→ DATASET:
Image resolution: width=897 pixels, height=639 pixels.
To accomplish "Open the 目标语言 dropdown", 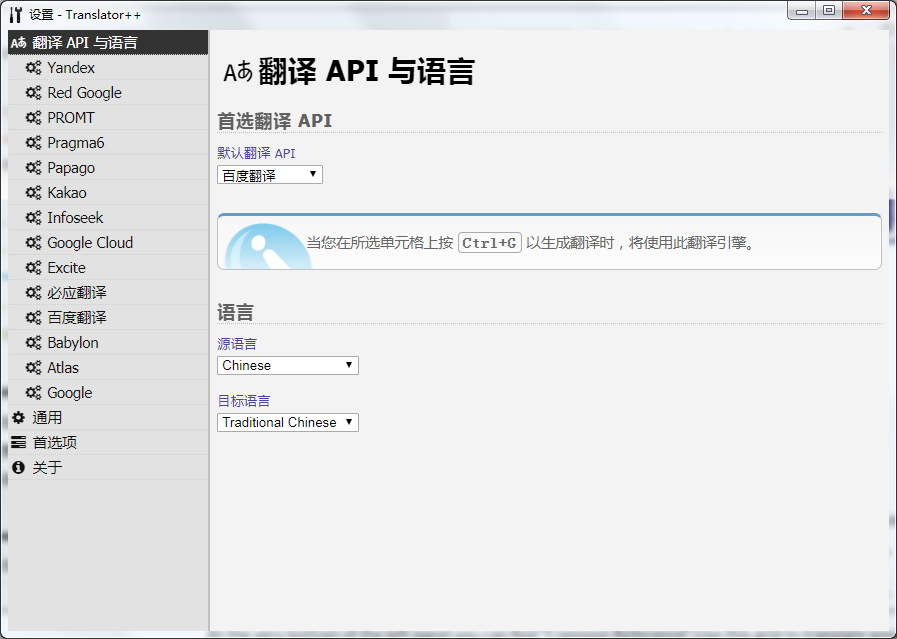I will [x=287, y=422].
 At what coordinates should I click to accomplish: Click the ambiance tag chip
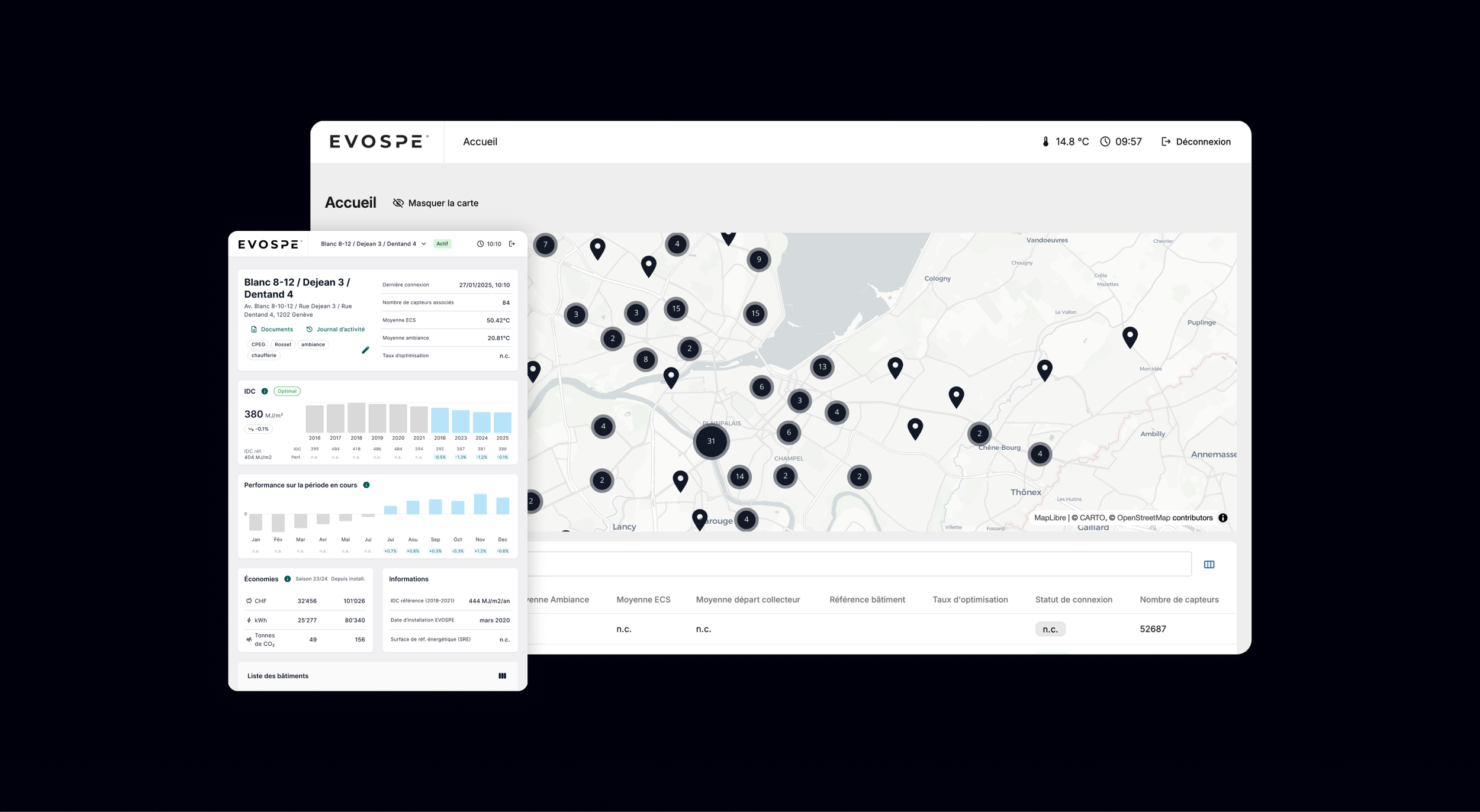click(313, 344)

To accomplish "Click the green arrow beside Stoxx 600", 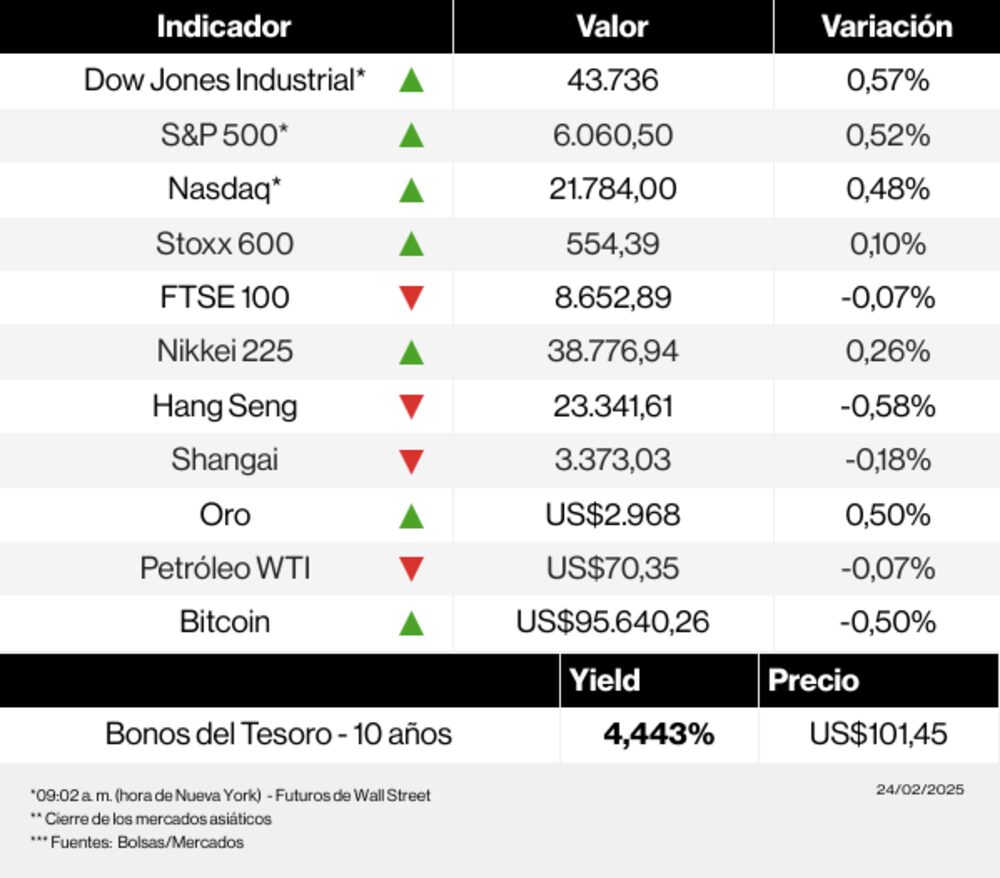I will (x=411, y=243).
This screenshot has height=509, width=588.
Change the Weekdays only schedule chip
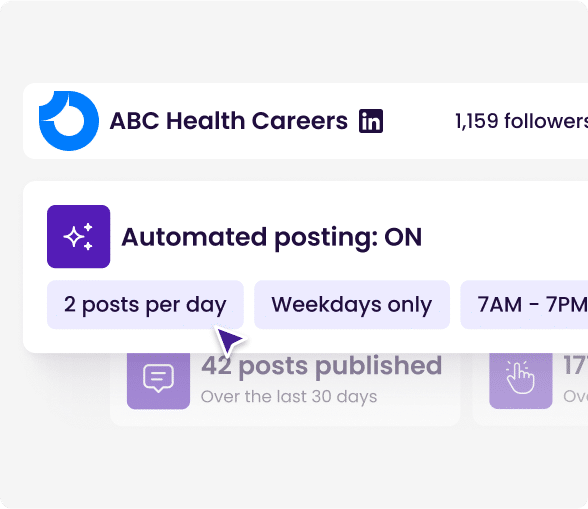(352, 305)
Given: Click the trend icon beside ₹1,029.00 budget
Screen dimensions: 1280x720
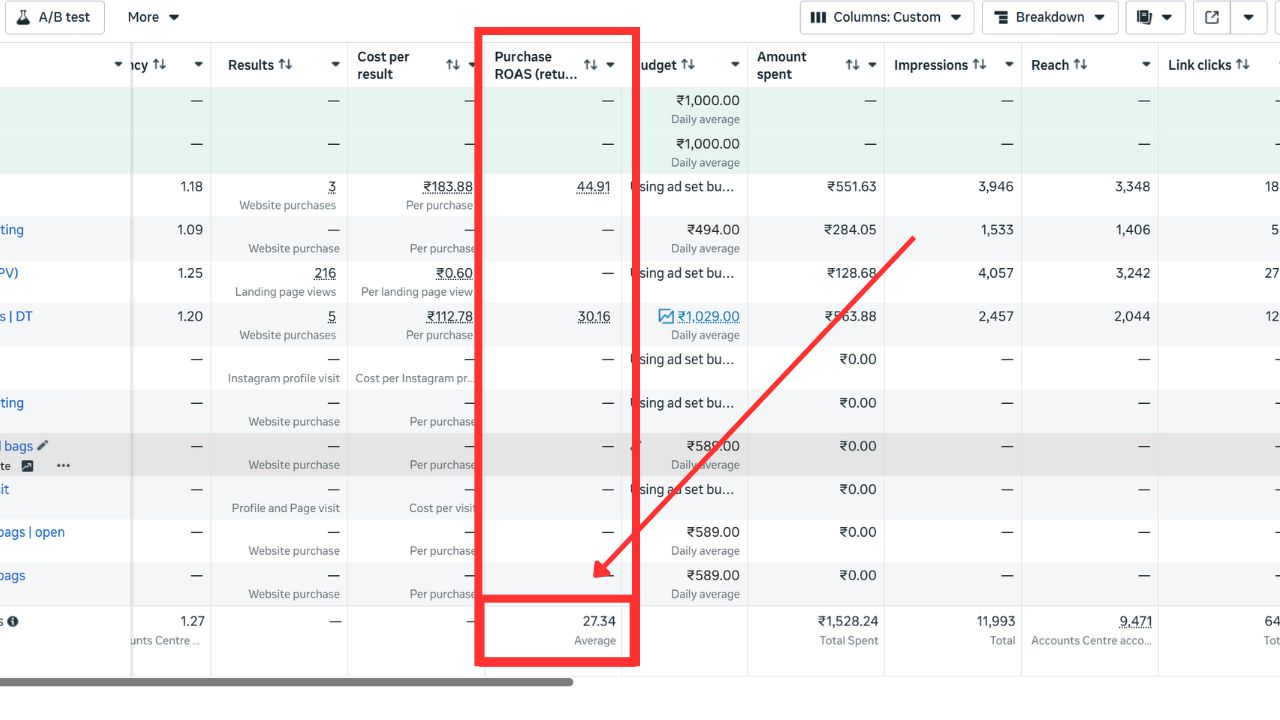Looking at the screenshot, I should click(x=666, y=316).
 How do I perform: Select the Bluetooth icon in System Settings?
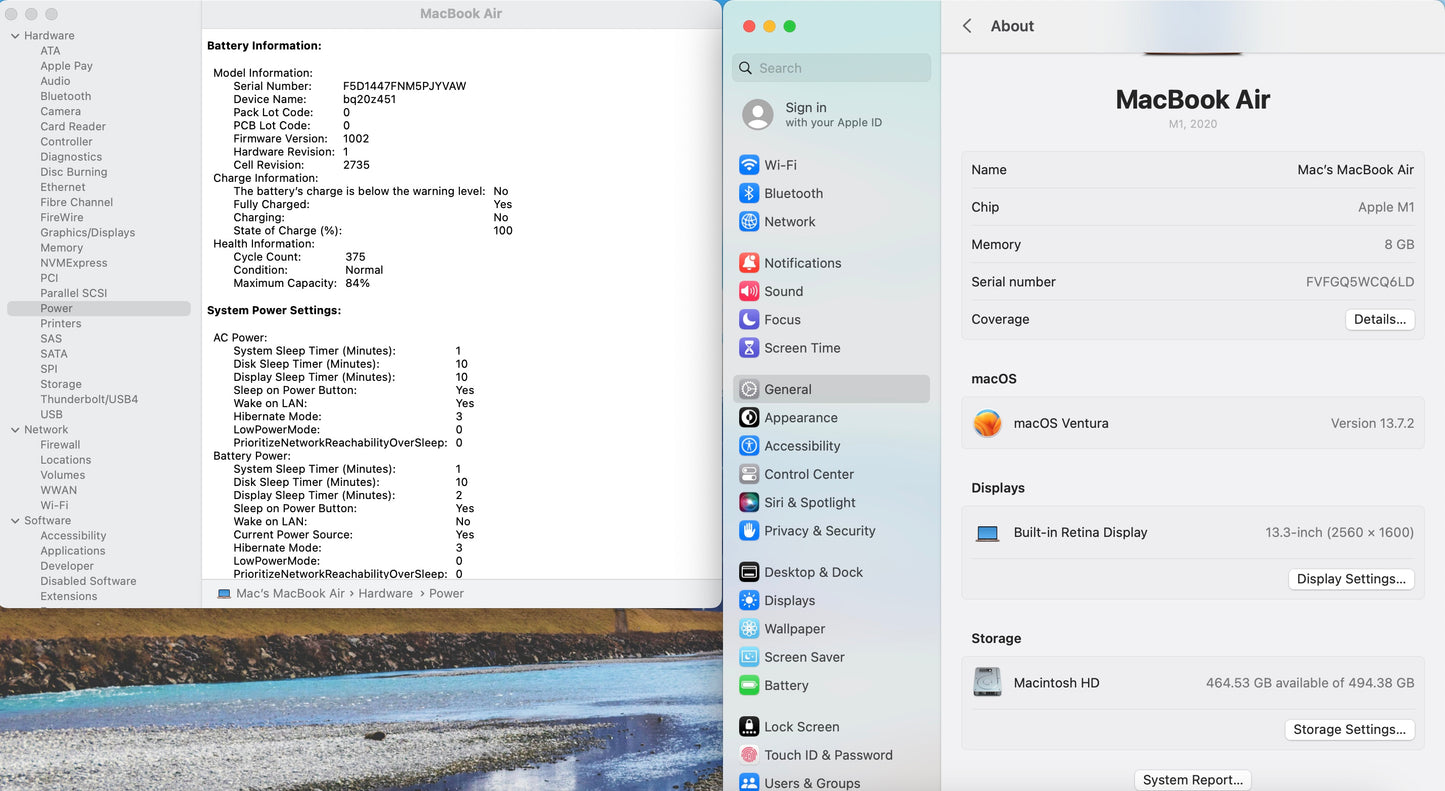tap(748, 193)
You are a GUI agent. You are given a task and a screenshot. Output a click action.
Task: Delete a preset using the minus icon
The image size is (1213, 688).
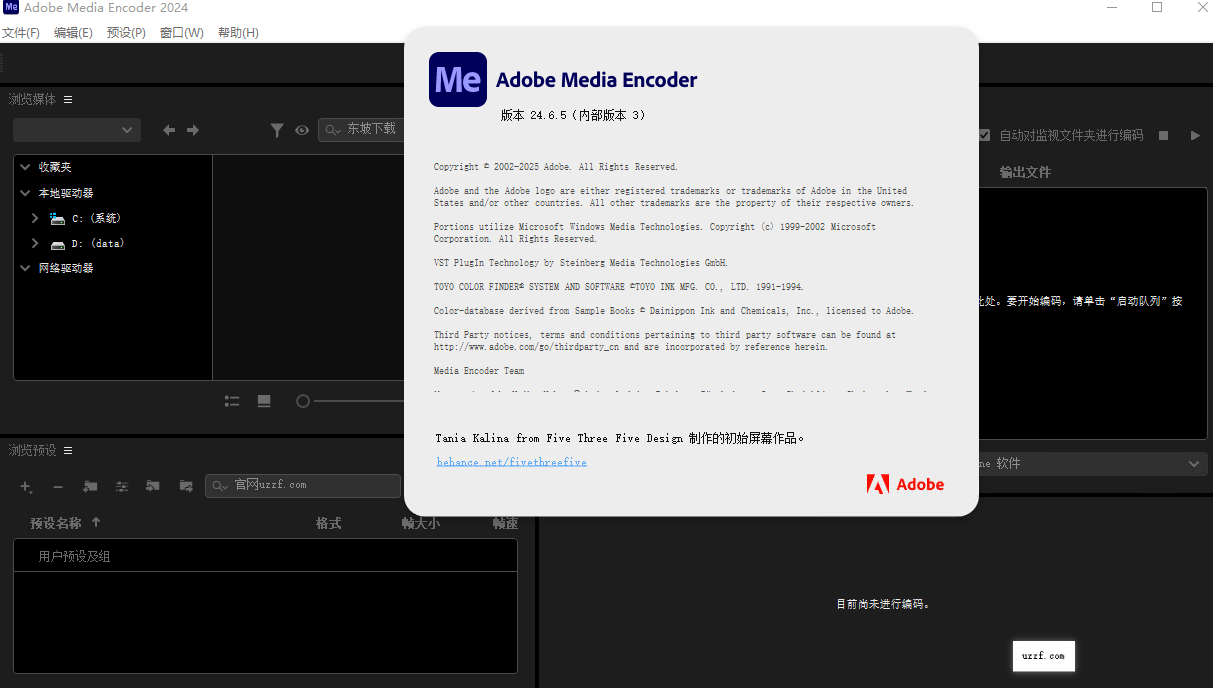tap(58, 487)
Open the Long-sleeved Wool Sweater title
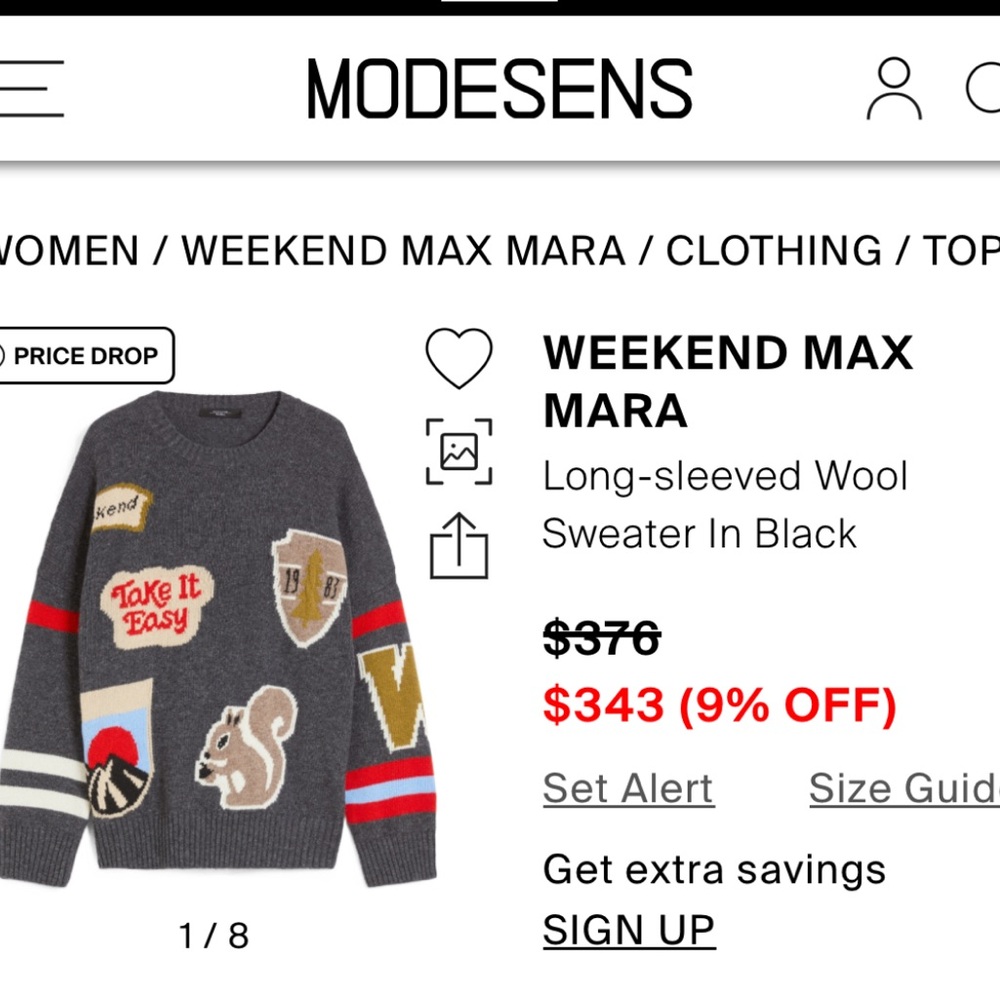The image size is (1000, 1000). click(724, 505)
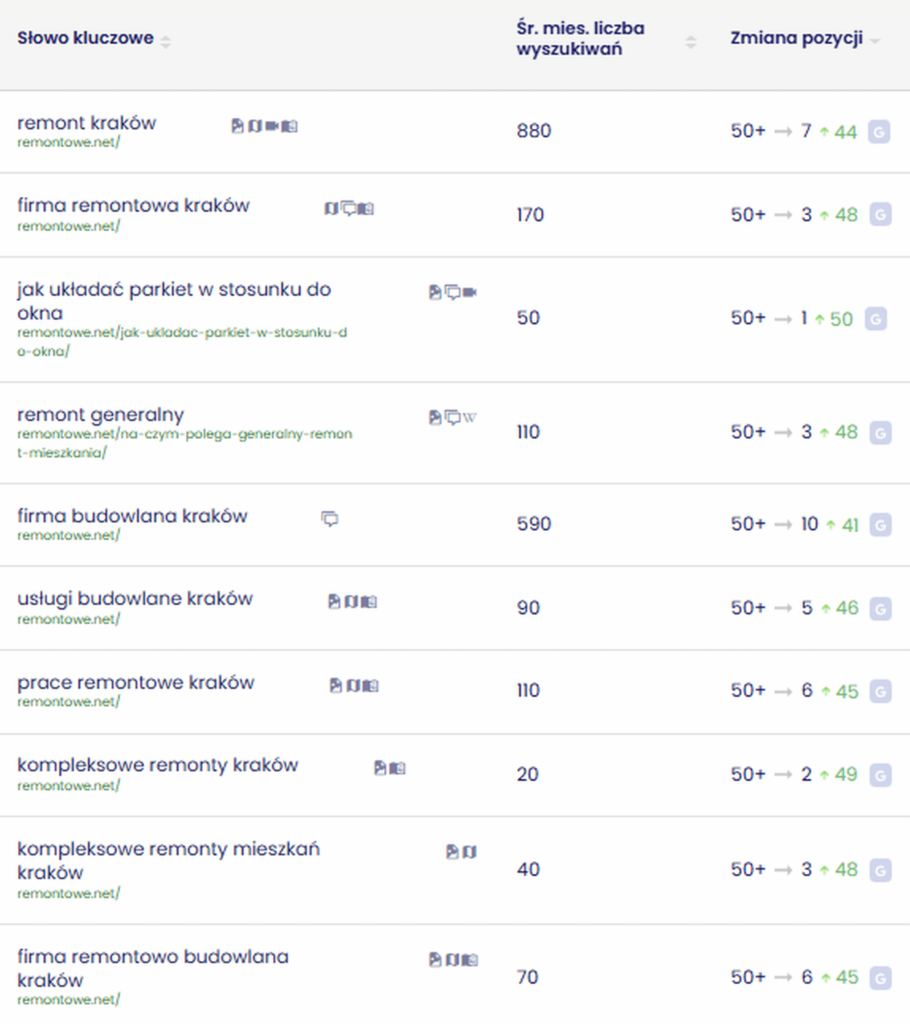Click Google icon in remont kraków row
Screen dimensions: 910x1024
879,132
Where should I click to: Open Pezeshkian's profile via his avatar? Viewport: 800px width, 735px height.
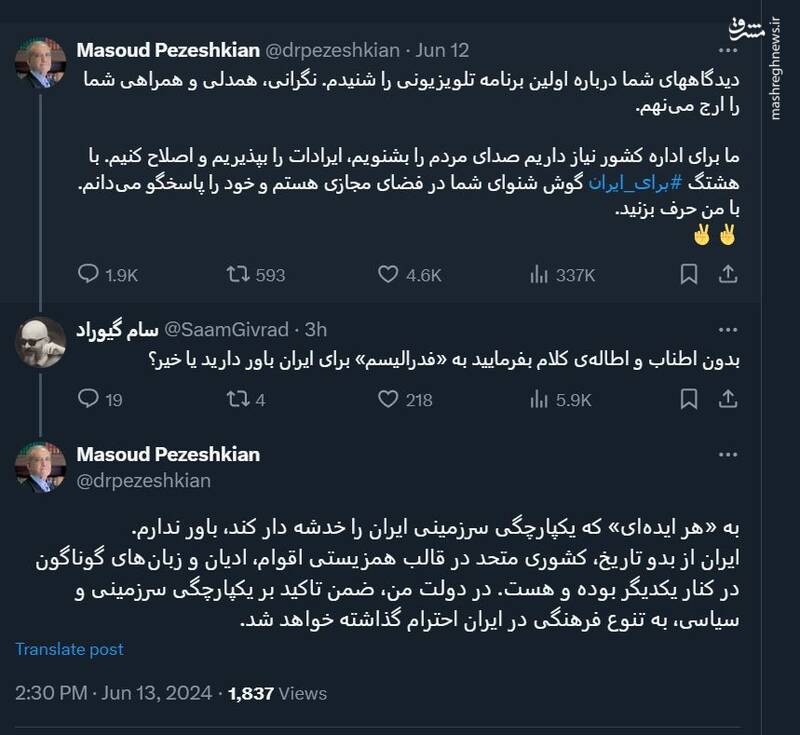(x=42, y=55)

→ TASK BRIEF:
Copy the rows word for word, from the line containing "Open the Long-sleeved Wool Sweater title" through the end of the rows, leaving out the pictures.

→ SOLUTION BELOW:
Open the Long-sleeved Wool Sweater title
The image size is (1000, 1000). click(724, 505)
Click Google icon in remont kraków row
Screen dimensions: 910x1024
879,132
Where should I click to: Open Pezeshkian's profile via his avatar? Viewport: 800px width, 735px height.
(x=42, y=55)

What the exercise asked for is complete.